* WHAT YOU WILL DO *
Please determine how many lines of the material include the word "Viewport", and respond with nothing but that number.
── DATA EXTRACT ──
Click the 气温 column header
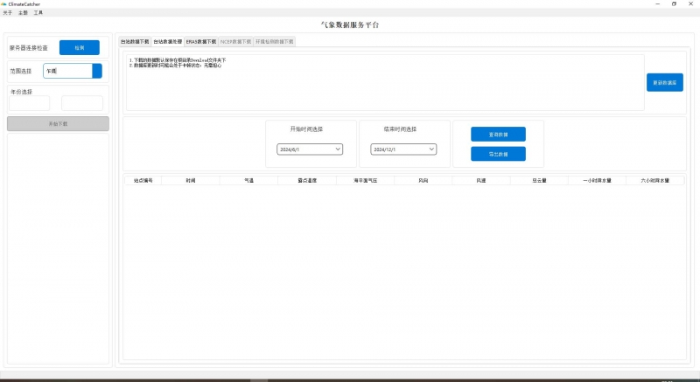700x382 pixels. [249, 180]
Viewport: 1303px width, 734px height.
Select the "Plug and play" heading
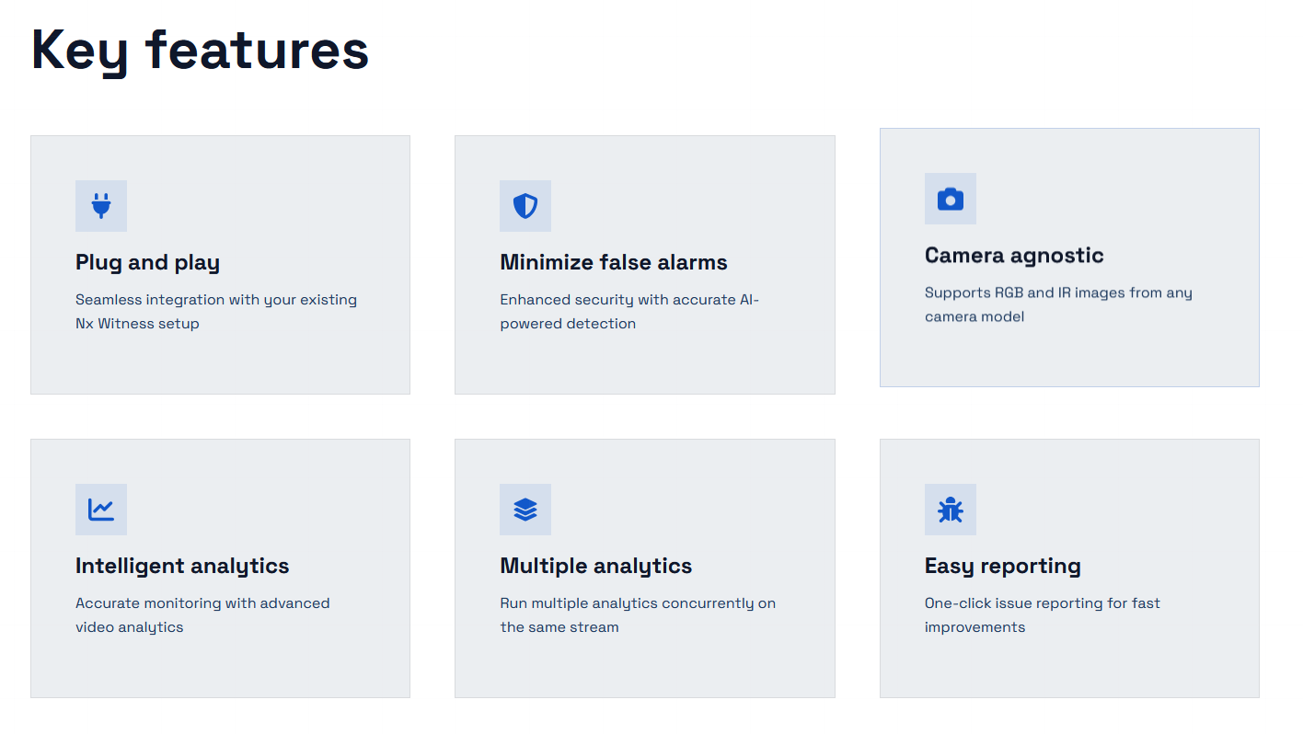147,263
───
── DATA EXTRACT ──
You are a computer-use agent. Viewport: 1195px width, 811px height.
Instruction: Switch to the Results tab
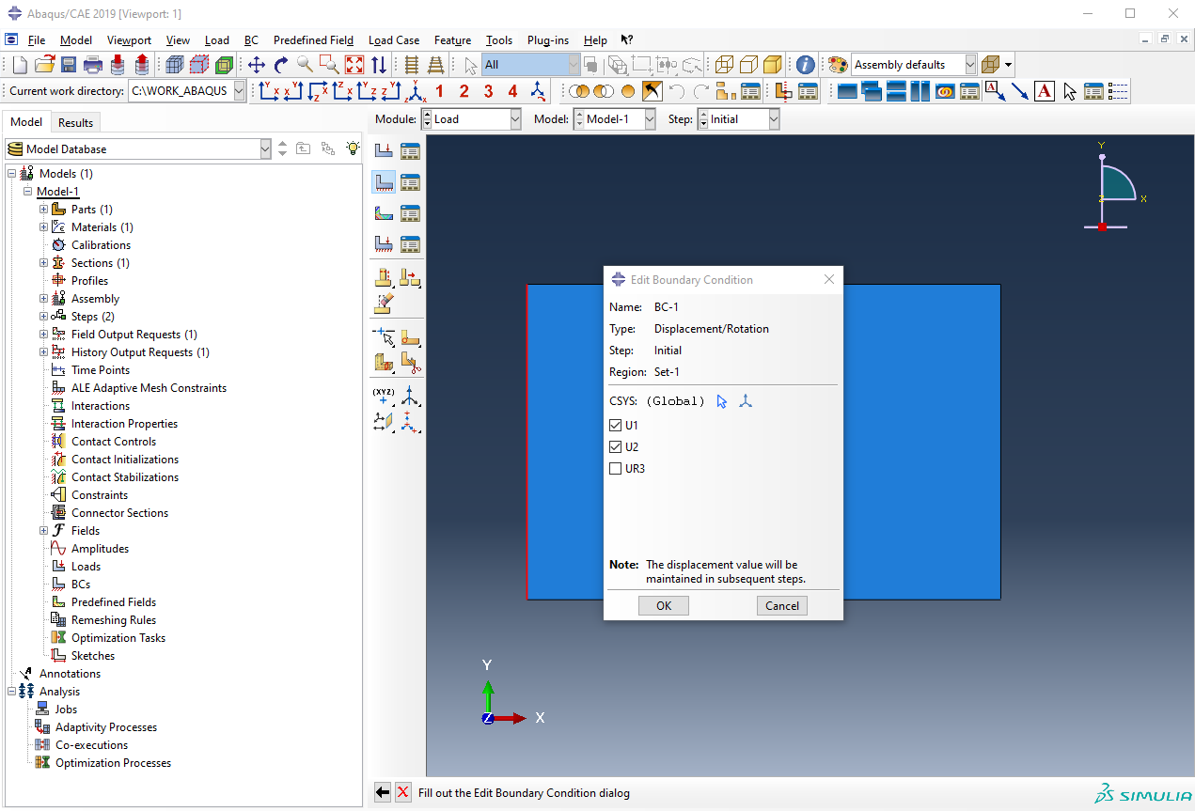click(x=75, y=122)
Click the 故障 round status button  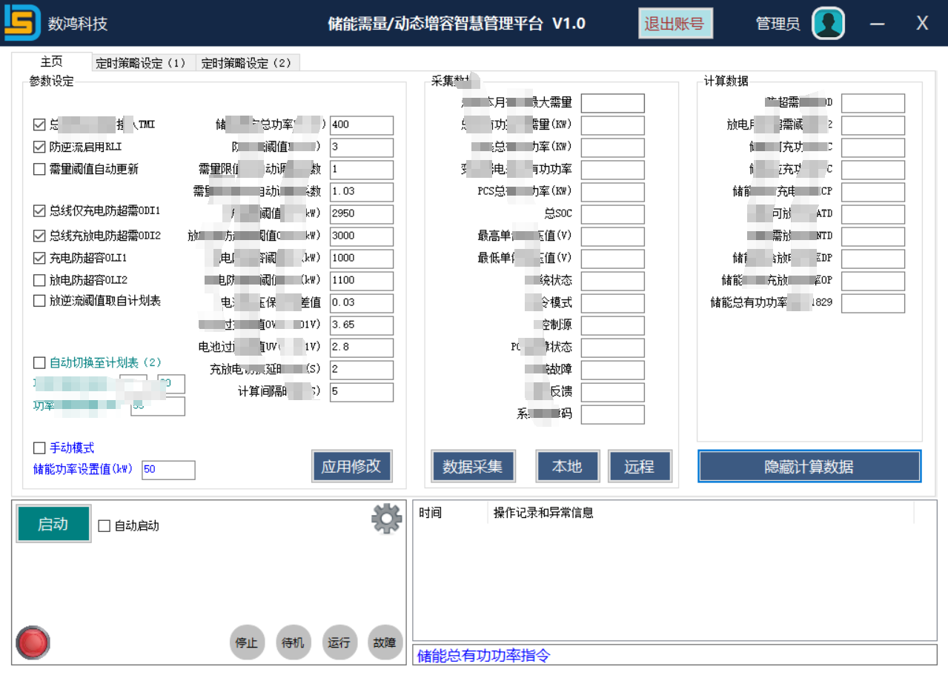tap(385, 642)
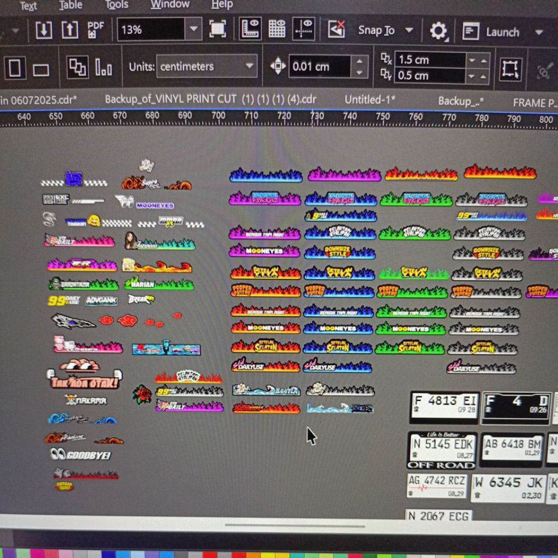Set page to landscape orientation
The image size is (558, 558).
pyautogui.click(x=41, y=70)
───
* SOLUTION *
2